SAN ANGELO, Texas. (KWTX/Gray News) – A dozen families in Texas filed a lawsuit against a charter school after nearly 20 students suffered potentially life-threatening injuries in February.
The lawsuit alleges that on Feb. 25, 2026, the head football coach at Texas Leadership Charter Academy in San Angelo ordered about 80 students to perform “continuous, whistle-driven push-ups for an entire class period — about 45 minutes or more — without water, rest or breaks.”
The students estimated they were forced to do between 300 and 420 push-ups while five coaches walked among them “berating any child who showed signs of fatigue,” the suit alleges.
The following day, students said they returned to school in agony, with many unable to raise their arms to eat, brush their teeth or dress themselves, the suit alleges. Despite this, coaches required them to do push-ups for two more days.
“This case is about adults who tortured children,” the lawsuit says. “When children collapsed, the coaches ordered them to get up and continue. When children cried out in pain, the coaches mocked them for being weak. When children begged to stop, the coaches blew whistles and demanded more. The gymnasium doors were closed. The children were trapped. And not one adult in that building lifted a finger to help them.”
Twenty children were reportedly hospitalized between Feb. 27 and March 2. Many were diagnosed with rhabdomyolysis, a serious, potentially life-threatening syndrome resulting from rapid skeletal muscle breakdown.

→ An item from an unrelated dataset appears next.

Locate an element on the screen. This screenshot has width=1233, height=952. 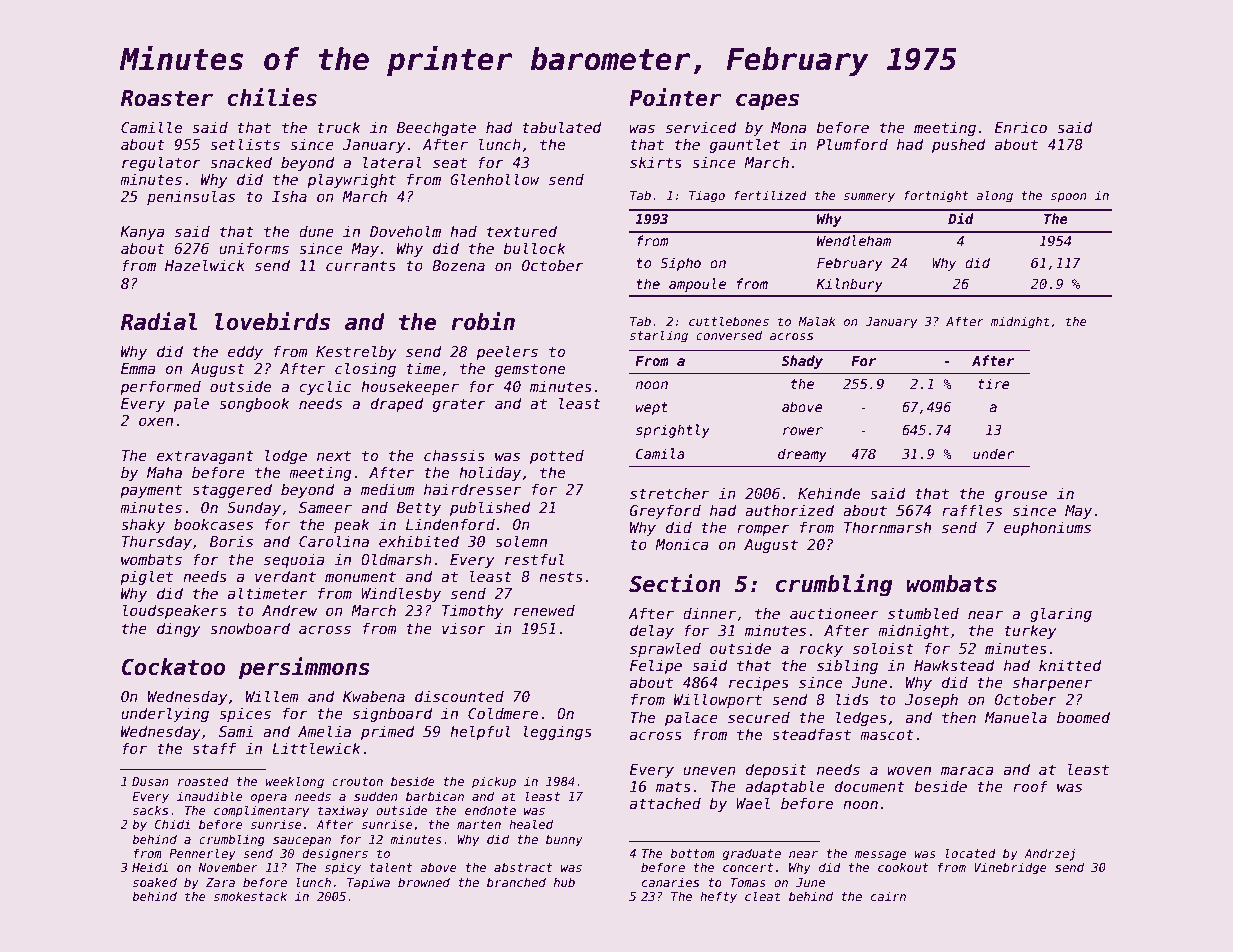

The damaged muscle tissue releases proteins into the bloodstream, which can cause kidney and organ damage, the lawsuit says.

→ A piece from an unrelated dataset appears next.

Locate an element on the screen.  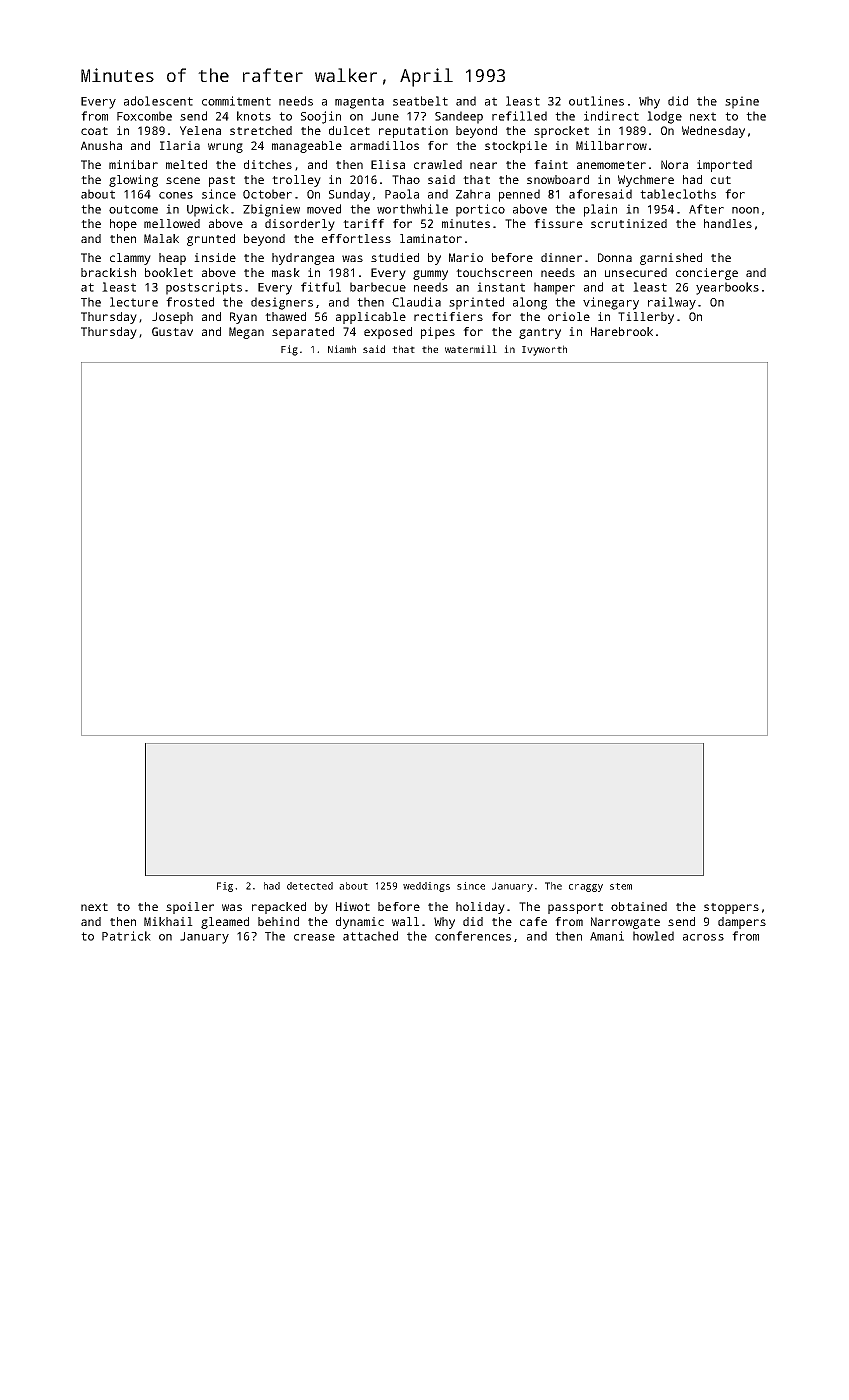
stockpile is located at coordinates (516, 147).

The students’ hospital stays were said to have ranged from two to seven days, with multiple patients being referred to specialists for “permanent kidney damage.”
The lawsuit alleges systemic child abuse, gross negligence, willful misconduct and a “coordinated institutional cover-up by school leadership.”

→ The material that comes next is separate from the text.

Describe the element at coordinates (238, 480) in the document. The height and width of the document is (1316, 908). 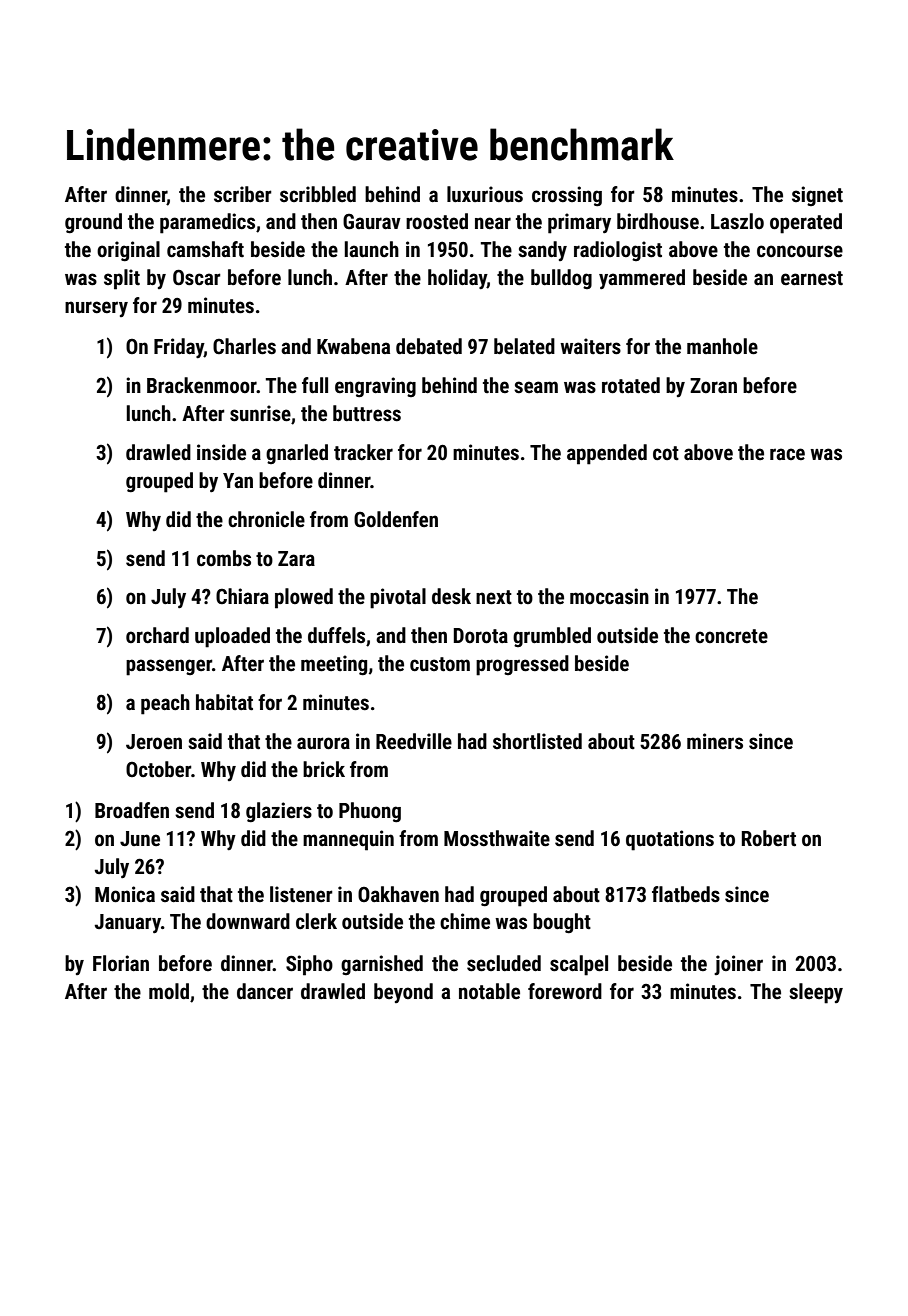
I see `Yan` at that location.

The suit names as defendants the Texas Leadership Charter Academy in San Angelo, four school administrators, two former coaches and two current coaches who have since been reassigned to other school duties.
“What happened at Texas Leadership Charter Academy represents one of the most appalling cases of institutional child abuse we have ever seen,” Johnson said. “These coaches did not just cross a line—they obliterated it. They used physical exercise as a weapon against children, pushed them to the point of organ failure, and then the administration tried to cover it up, silence the families, and even attempted to force parents to sign away their children’s legal rights as a condition of returning to school.”
The lawsuit alleges that no one from the school called any of the families to inquire about their children after they were admitted for hospital treatment. Instead, the lawsuit alleges, “TLCA’s leadership went into cover-up mode.”